▸ **Action item**:
In the listing that follows, copy out each line that includes the word "computer".

▸ **Extracted entries**:
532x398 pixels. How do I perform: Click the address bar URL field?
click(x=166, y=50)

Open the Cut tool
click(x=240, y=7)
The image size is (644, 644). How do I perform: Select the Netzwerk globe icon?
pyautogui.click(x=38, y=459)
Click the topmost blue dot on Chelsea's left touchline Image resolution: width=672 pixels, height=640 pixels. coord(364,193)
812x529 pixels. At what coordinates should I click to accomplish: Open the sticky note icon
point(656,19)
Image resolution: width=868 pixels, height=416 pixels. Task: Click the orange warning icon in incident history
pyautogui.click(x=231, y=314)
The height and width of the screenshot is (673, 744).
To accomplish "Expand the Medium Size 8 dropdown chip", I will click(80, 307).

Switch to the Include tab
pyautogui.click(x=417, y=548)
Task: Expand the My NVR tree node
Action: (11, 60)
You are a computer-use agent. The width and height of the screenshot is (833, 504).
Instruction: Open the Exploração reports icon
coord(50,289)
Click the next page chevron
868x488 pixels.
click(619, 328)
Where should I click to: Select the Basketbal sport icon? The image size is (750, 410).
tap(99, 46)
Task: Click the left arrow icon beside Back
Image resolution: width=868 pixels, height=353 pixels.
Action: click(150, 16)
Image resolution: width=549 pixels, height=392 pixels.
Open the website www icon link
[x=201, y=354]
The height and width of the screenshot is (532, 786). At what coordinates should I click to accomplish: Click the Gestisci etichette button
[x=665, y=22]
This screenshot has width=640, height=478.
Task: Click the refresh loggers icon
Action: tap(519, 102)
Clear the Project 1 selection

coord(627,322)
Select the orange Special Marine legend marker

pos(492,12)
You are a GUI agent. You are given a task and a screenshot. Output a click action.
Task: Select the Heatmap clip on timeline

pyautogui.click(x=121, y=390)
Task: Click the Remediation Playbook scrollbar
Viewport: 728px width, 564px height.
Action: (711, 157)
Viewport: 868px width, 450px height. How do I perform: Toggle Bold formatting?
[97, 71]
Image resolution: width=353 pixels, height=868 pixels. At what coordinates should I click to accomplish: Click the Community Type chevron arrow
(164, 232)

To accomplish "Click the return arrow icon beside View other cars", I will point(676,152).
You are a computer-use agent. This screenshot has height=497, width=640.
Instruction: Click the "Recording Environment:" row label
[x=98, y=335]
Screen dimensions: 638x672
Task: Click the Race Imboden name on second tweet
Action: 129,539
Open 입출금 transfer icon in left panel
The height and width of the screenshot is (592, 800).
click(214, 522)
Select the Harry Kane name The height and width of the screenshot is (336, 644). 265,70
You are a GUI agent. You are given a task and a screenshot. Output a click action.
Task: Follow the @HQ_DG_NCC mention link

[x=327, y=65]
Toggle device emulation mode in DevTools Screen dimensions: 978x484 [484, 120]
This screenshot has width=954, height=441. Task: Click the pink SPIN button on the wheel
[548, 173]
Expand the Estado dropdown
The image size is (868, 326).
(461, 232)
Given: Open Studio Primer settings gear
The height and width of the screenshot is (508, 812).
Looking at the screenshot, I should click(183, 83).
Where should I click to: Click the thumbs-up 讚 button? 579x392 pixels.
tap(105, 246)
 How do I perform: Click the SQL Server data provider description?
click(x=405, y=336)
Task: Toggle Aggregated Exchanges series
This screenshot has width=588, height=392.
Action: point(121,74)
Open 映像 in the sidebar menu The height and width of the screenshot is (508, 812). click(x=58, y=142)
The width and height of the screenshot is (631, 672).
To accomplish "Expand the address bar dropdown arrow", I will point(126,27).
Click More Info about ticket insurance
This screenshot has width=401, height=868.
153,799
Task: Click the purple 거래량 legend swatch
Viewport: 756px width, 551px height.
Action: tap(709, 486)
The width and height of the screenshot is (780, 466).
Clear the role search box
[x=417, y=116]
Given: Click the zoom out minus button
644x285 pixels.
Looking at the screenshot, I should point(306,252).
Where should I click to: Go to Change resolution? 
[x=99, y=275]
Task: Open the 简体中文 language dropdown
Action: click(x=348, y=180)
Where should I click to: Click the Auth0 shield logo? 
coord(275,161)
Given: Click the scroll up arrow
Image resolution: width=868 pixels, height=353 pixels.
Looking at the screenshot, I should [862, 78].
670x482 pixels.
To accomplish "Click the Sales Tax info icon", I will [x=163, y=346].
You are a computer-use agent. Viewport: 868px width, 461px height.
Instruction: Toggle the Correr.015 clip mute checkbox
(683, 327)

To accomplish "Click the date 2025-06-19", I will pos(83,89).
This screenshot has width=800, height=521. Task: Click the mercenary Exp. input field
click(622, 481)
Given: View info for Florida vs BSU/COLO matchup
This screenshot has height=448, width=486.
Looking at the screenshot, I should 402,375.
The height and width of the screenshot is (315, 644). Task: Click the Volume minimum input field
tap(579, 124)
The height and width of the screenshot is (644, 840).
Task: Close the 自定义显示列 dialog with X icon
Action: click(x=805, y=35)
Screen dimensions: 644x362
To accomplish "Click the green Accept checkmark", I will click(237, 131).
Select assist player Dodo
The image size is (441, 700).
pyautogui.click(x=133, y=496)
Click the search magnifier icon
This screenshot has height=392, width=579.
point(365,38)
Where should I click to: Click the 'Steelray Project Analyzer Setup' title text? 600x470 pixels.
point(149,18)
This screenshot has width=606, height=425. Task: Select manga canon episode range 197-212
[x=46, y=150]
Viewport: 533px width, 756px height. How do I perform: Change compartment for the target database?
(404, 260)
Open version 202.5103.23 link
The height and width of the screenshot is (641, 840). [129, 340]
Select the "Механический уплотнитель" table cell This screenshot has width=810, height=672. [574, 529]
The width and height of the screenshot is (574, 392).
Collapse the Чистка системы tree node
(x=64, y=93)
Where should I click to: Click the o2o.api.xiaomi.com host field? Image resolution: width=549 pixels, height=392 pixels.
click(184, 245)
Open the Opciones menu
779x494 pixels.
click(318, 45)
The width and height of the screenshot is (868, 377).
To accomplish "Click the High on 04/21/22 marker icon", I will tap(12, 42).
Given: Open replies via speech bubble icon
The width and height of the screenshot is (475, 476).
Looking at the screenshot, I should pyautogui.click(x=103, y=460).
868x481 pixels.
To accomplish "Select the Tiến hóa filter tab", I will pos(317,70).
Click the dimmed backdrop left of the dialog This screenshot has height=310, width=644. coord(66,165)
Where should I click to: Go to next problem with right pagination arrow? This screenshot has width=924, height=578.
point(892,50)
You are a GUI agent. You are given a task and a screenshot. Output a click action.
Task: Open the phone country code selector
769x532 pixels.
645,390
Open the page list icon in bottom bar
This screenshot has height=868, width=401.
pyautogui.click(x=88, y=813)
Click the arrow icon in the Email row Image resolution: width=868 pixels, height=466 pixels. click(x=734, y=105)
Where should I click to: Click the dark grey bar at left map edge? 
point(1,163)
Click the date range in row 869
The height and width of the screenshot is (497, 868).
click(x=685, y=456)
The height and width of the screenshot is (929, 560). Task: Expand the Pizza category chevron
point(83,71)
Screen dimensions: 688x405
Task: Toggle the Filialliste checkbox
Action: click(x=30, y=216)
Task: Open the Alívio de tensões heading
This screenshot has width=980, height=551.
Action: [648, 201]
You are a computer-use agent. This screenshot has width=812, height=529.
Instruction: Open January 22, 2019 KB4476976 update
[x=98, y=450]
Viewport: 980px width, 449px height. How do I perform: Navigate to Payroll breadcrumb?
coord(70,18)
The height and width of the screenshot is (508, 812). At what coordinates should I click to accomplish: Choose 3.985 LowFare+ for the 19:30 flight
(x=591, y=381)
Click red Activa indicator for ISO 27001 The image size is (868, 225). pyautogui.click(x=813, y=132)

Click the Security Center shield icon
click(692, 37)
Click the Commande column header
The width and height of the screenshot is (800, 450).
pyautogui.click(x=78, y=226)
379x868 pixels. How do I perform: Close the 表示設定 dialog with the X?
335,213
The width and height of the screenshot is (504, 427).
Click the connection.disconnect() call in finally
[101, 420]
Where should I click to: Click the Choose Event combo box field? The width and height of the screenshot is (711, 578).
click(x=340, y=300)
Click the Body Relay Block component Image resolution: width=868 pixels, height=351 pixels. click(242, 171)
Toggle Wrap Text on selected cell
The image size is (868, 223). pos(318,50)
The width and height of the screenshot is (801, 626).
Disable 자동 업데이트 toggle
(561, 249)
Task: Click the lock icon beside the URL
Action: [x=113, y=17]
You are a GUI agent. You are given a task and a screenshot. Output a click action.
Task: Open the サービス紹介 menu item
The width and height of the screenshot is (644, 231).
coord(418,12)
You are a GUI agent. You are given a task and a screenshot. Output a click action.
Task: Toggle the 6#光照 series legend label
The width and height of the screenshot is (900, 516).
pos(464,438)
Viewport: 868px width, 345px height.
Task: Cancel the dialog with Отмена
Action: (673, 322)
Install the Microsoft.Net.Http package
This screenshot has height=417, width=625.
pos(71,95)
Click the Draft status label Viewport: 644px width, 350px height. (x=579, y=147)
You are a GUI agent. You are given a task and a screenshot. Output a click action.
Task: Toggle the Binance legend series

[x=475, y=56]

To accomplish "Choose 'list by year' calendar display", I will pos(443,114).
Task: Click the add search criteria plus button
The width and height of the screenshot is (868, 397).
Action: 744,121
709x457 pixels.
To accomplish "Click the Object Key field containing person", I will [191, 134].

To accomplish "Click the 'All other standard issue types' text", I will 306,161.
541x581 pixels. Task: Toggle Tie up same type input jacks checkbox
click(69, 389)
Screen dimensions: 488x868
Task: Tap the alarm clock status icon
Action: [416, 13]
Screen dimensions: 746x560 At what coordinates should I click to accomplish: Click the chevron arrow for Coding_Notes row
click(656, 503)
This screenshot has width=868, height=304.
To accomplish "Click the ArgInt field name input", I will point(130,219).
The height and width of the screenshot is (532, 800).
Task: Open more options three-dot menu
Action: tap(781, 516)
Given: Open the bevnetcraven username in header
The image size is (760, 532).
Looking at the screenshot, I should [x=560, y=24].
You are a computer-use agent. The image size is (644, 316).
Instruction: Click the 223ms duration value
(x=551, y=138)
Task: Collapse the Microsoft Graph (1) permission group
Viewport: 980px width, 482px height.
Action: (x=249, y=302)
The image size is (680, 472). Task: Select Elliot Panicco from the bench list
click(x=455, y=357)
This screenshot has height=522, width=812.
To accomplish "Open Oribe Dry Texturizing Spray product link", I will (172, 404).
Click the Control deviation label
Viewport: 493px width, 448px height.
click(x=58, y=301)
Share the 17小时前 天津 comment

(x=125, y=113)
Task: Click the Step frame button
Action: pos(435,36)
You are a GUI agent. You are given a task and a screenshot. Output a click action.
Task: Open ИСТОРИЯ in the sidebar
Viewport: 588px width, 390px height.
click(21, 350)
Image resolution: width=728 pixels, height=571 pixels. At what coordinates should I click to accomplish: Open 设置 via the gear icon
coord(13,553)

▸ **Written answer**:
You are a computer-use agent. The width and height of the screenshot is (833, 504).
You are a computer-use agent. This screenshot has height=497, width=640.
You are a computer-use agent. Viewport: 868px width, 461px height.
You are a computer-use agent. This screenshot has width=812, height=529.
You are a computer-use agent. The image size is (644, 316).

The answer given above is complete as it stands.